• _Dataset rows_:
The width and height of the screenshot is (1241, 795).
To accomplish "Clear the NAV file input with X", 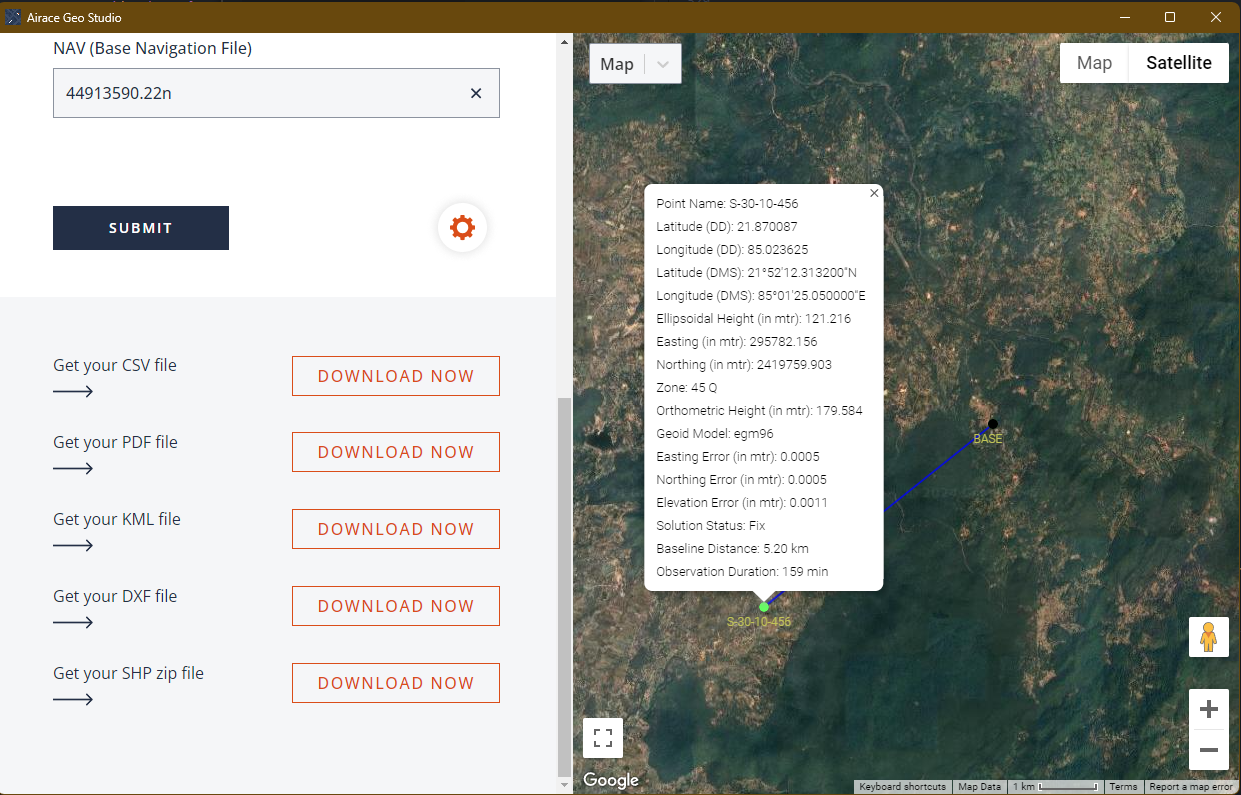I will pyautogui.click(x=476, y=93).
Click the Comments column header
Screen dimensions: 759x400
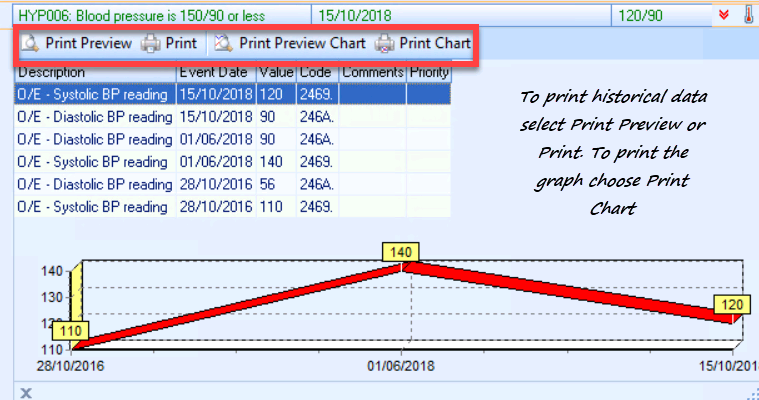(x=371, y=73)
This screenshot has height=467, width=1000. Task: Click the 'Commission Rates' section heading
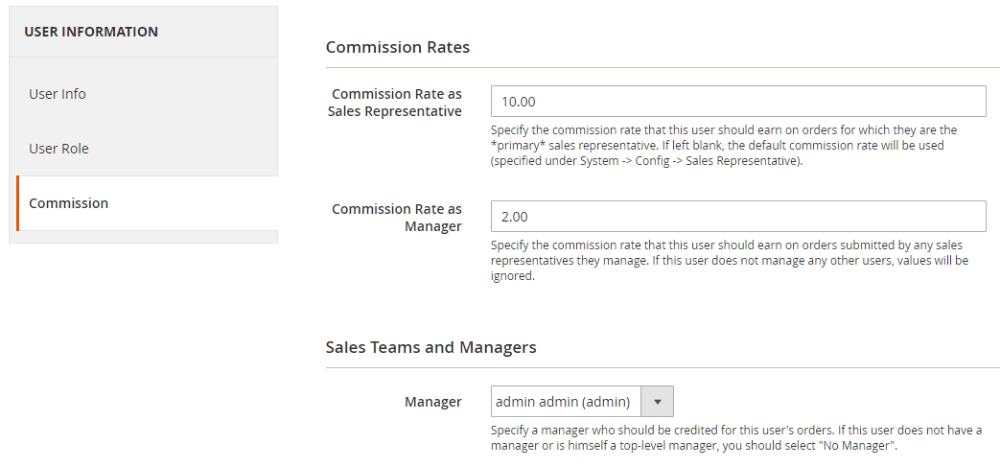pos(398,47)
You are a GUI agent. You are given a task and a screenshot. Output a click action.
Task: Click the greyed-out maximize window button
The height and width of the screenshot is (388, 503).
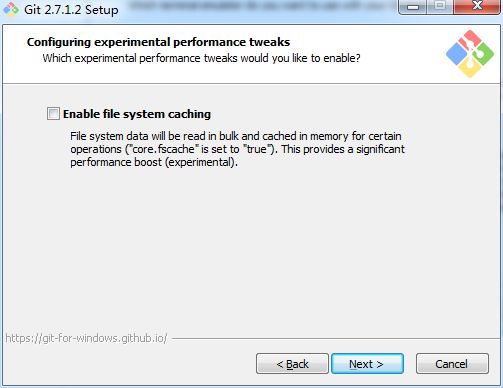coord(440,7)
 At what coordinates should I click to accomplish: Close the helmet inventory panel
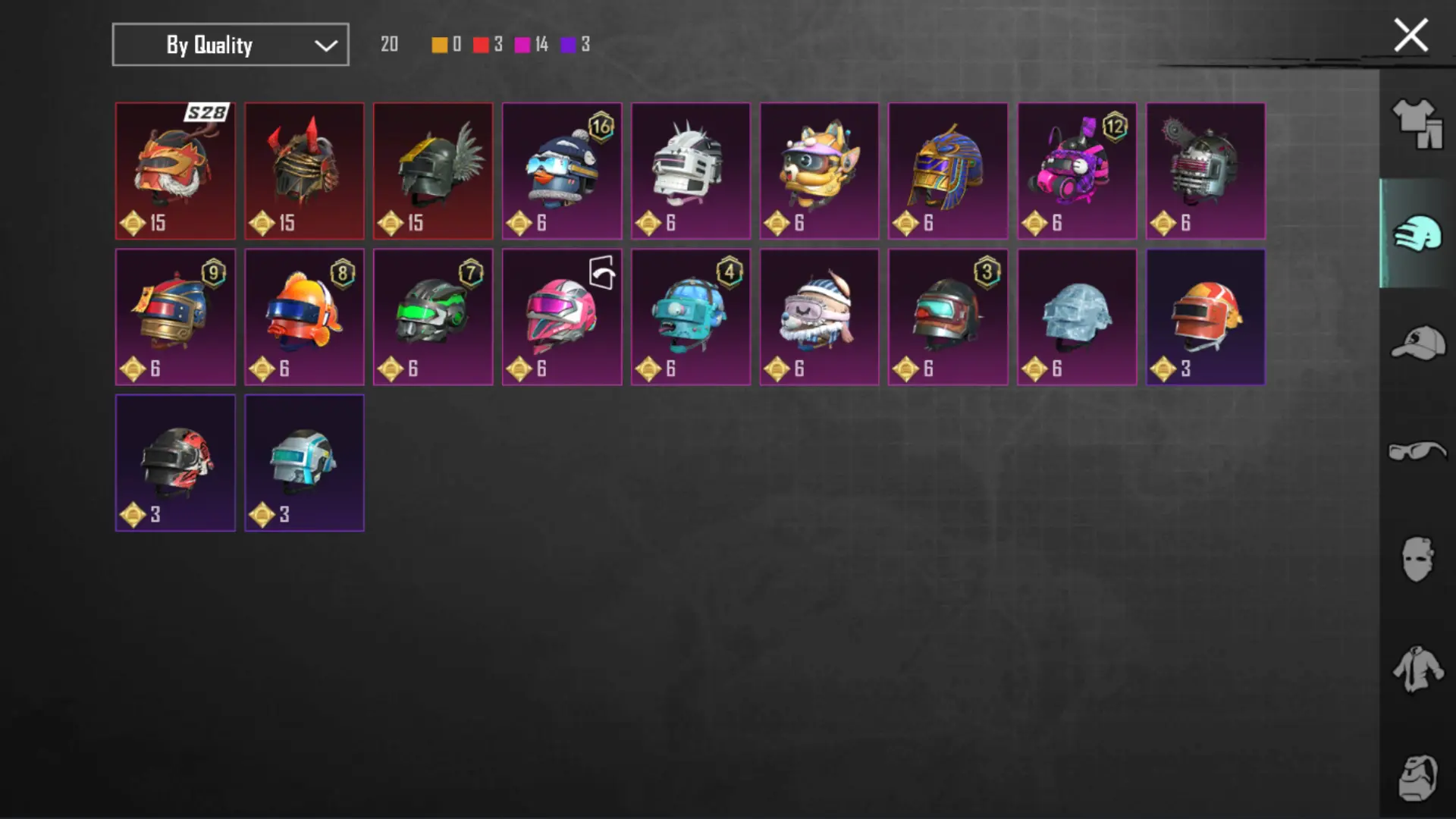pos(1410,36)
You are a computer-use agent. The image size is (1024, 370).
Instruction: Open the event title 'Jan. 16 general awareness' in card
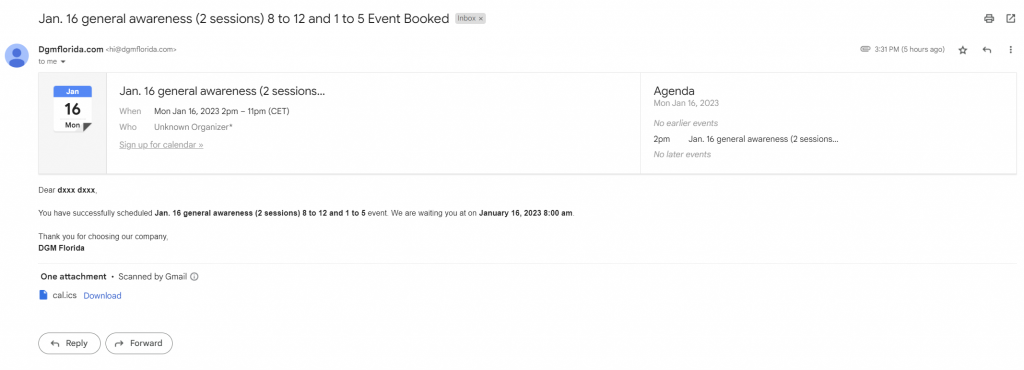(x=222, y=91)
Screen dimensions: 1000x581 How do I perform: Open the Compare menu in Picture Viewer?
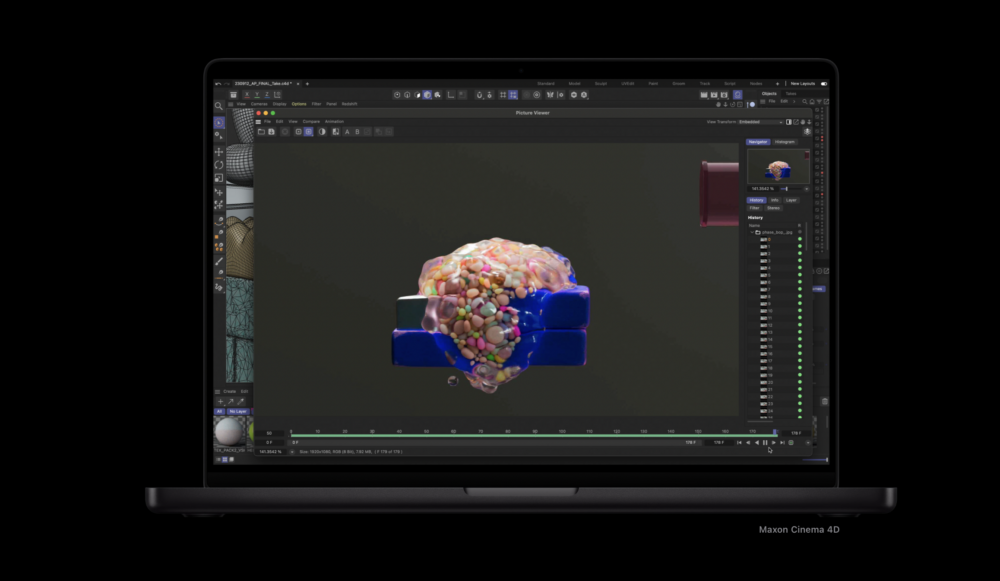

• _What you have to do_:
Reproduce the items starting at the line that contains "You are a computer-use" and continuing through the end of the items, including the instructions, and add -139 to every coordinate in the answers. Leave the pictures out.

• _Solution_:
You are a computer-use agent. The image size is (1024, 370).
Instruction: Open the event title 'Jan. 16 general awareness' in card
(x=83, y=-48)
Screen dimensions: 1000x581 How do I perform: Open the Compare menu in Picture Viewer?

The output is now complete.